According to the fourth annual Global Powers of Luxury Goods report issued by Deloitte Global, 70% of consumers in emerging markets have increased their spending on luxury brands’ shopping, while only 53% of consumers in the mature markets did the same during the period covering the last five years.
“The market in the Middle East continues to represent a big opportunity for luxury brands: luxury markets in Abu Dhabi and Dubai have helped to promote these cities as desirable shopping destinations. Well established big-name brands have performed well in the region, and tourism is a major driver of sales in Dubai. However, the market saw a significant slowdown in 2016, caused by the low oil prices, higher gold prices and an increase in the cost of living,” said James Babb, Clients and Industries leader, Deloitte, Middle East.
“The region is likely to feel the impact of political unrest as well as global economic uncertainty, but further growth is nevertheless expected as Dubai and Abu Dhabi continue to be attractive shopping destinations,” he added.
According to Babb, almost half of luxury purchases in the region are made by consumers who are travelling, either in a foreign market (31%) or while at the airport (16%).
This rises to 60% percent among consumers from emerging markets, who typically do not have access to the same range of products and brands that can be found in more mature markets.
“Travel and tourism is still a great growth opportunity for the luxury sector,” Babb concluded.
The report examines and lists the 100 largest luxury goods companies globally, based on publicly available data for consolidated sales of luxury goods in FY2015 (which are defined by Deloitte as the financial years ending within the 12 months to 30 June 2016).

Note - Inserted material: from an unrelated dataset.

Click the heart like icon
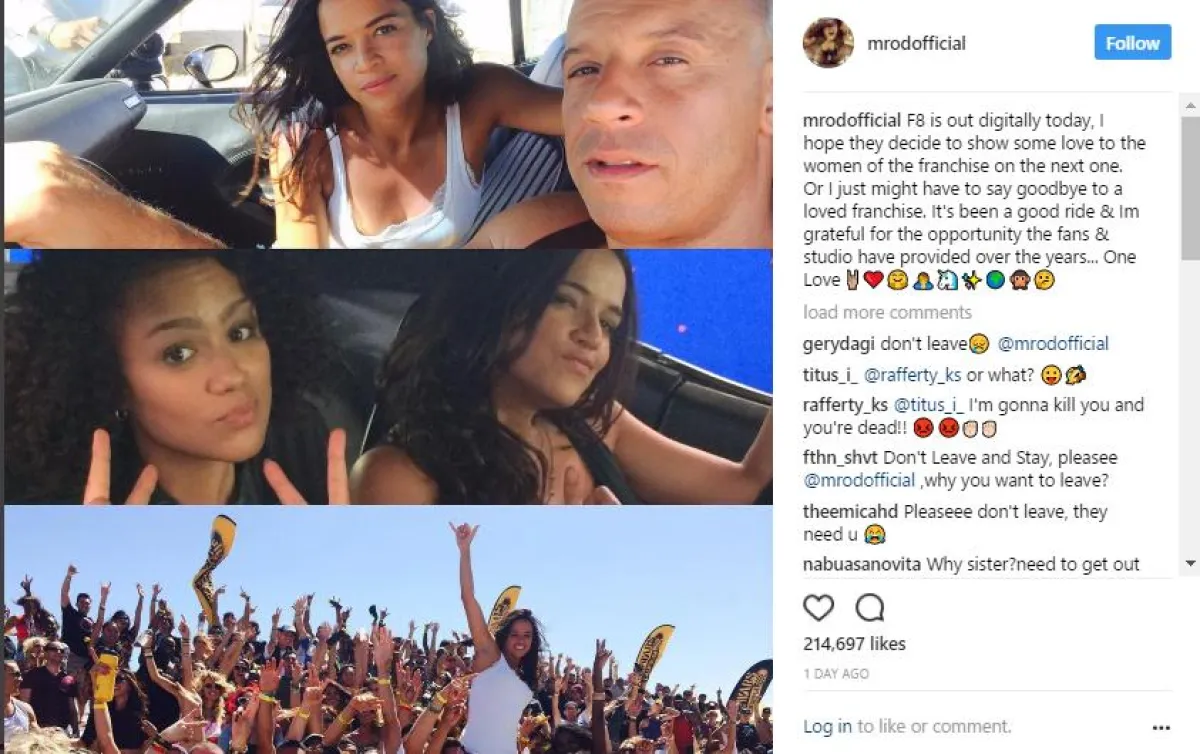The height and width of the screenshot is (754, 1200). point(818,608)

Among the report’s other key findings, the world’s 100 largest luxury goods companies grew by more than 3%, benefiniting from the weakening of most international currencies against the US Dollar.

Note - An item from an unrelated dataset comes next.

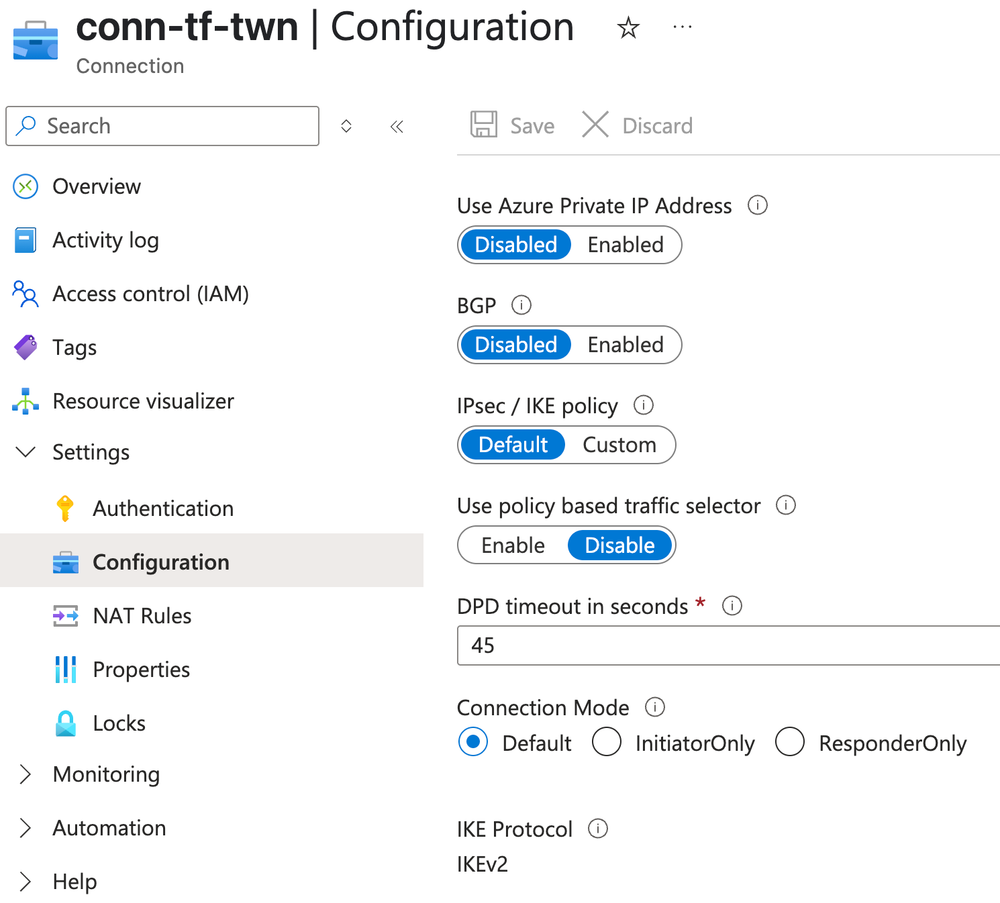Enable Use Azure Private IP Address
1000x903 pixels.
pyautogui.click(x=625, y=244)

In the top 100 companies, only six reported sales decline in FY2015.
Italy remains to be the leading country when it comes to number of luxury goods companies with 26 followed by France.
The Global Powers of Luxury Goods report identifies the world’s top 100 largest luxury goods companies based on publicly available data and analyzes them from multiple perspectives. It also examines industry trends and global economic conditions.
For the “New luxury consumer” section of the report, Deloitte Global surveyed over 1,300 consumers in 11 countries (China, France, Germany, Italy, Japan, Russia, Spain, Switzerland, UAE, UK and US) to explore their attitudes to luxury goods and their purchase behavior.